The same reasoning applies to the battles over Minimum Wage laws. Once you concede that government should be involved in setting prices for things, you are reduced to arguing about the amount of damage various forms of intrusion incur. In 1971, President Richard Nixon declared a "freeze" on all prices and wages in the United States. This was an attempt by government to control the inflation that it itself had created. Predictably, it ended disastrously. Minimum wage laws have been around in the US since 1938. The economic effect of any price floor is to create a supply surplus. If you set a minimum price for lemons you will have a surplus of unsold lemons. If you set a price floor for wages, you will have a surplus of labor, otherwise known as unemployment. The Law of Demand is not widely debated -- except when it conflicts with Utopian fantasies.

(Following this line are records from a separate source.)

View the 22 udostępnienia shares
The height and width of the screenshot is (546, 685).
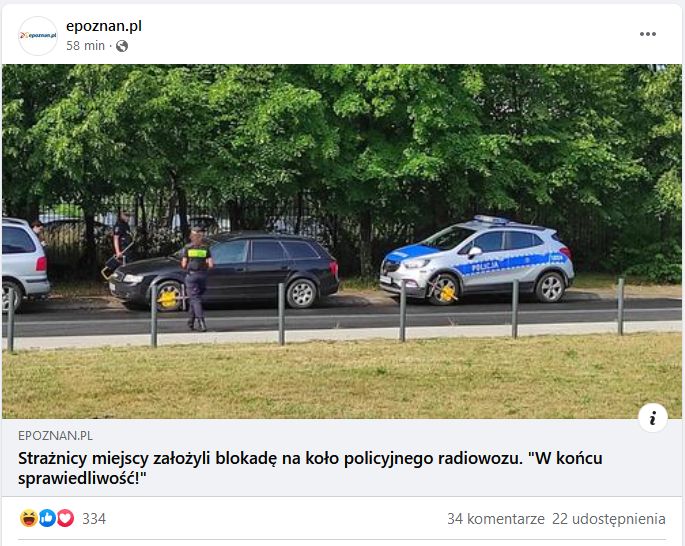[609, 519]
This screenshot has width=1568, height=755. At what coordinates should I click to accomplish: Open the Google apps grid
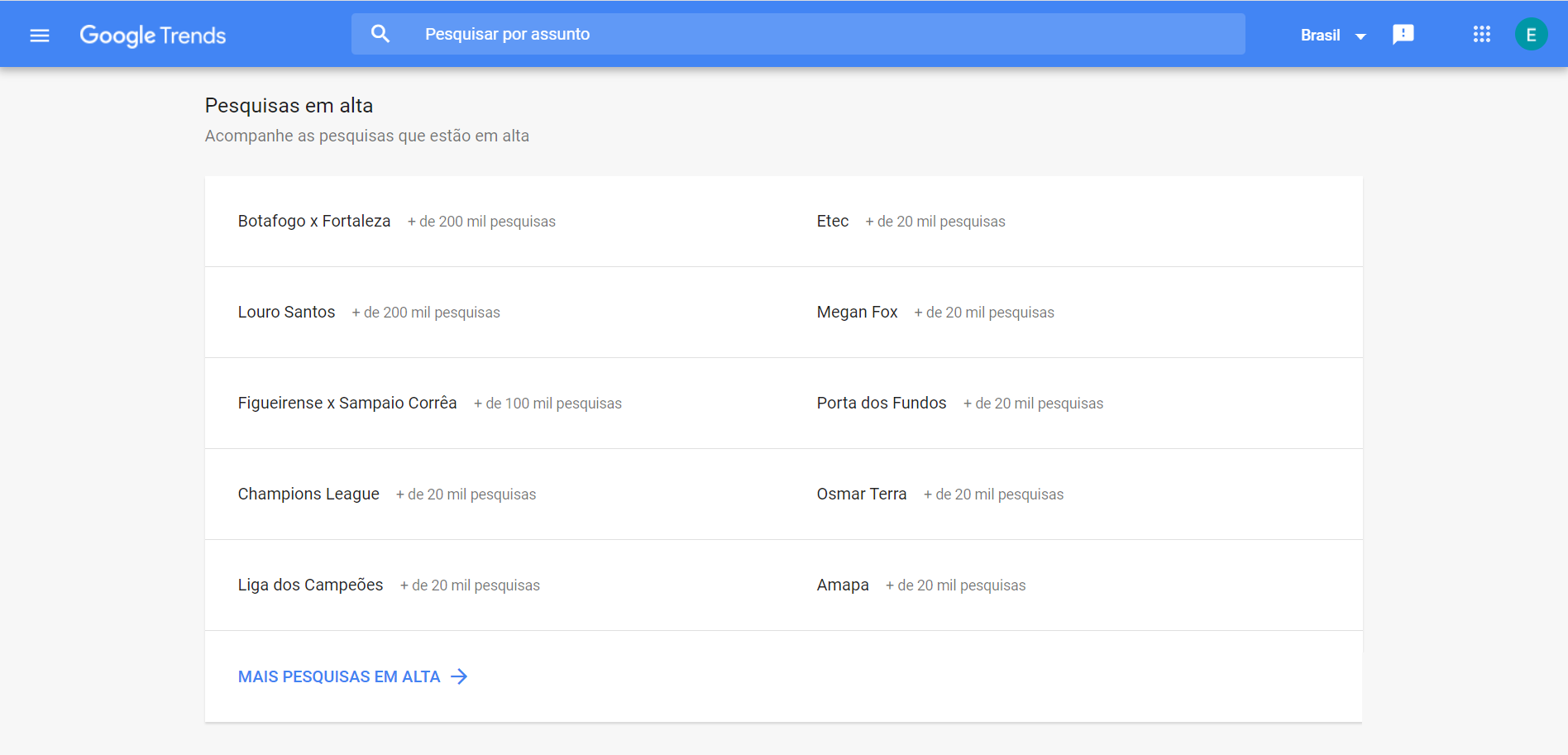click(x=1481, y=35)
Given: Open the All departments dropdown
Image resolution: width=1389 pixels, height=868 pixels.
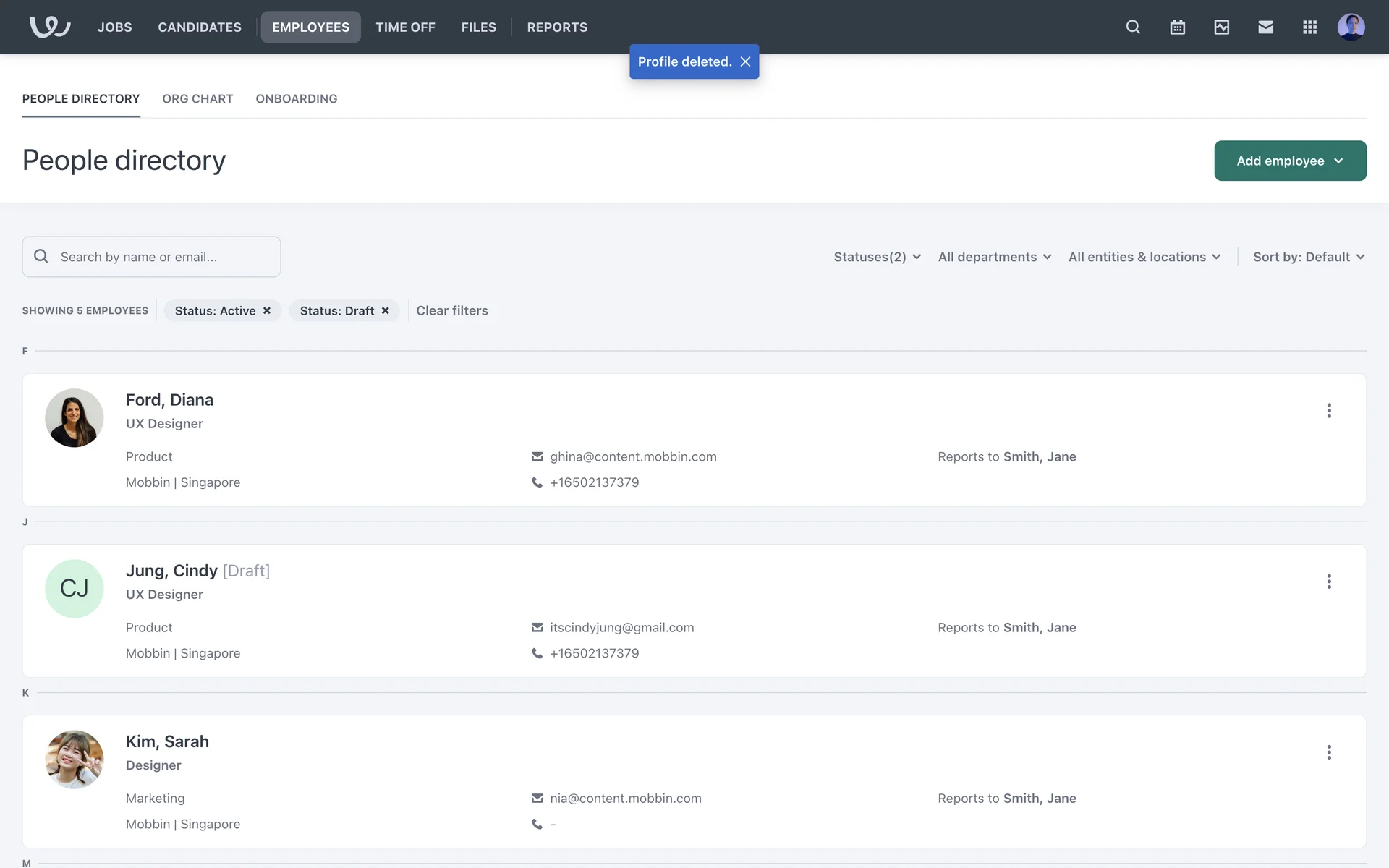Looking at the screenshot, I should click(994, 257).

Until recently Minimum Wage laws have not been especial controversial, but only because the price floors have been set not too far above the market price for low skilled labor. Hence the unemployment surplus has not been terribly noticeable. Now comes along the Seattle City Clowncil to declare that the wage floor rise should increase by 60%. Suddenly the unemployment surplus becomes quite noticeable, making headlines all over the country.
It would be nice if we could recognize that a) government cannot control the price of anything whether it be wages or medical care and b) in trying to do so it will wreak economic damage, the amount of which will vary according to just how far from economic reality it has strayed. But we won't. The (rather spineless) GOP has given up on having that discussion. They are now engaged in the determination of just how much economic damage they are willing to impose on the country. Obamacare was too much. Their plan is just the right amount of damage -- they contend. Seattle's Minimum Wage law was clearly too aggressive. Let's scale it back and have a smaller number of low-skilled workers be priced out of a job.
Are we left to arguing that the only thing problematic about heroin is if you inject a little too much of it?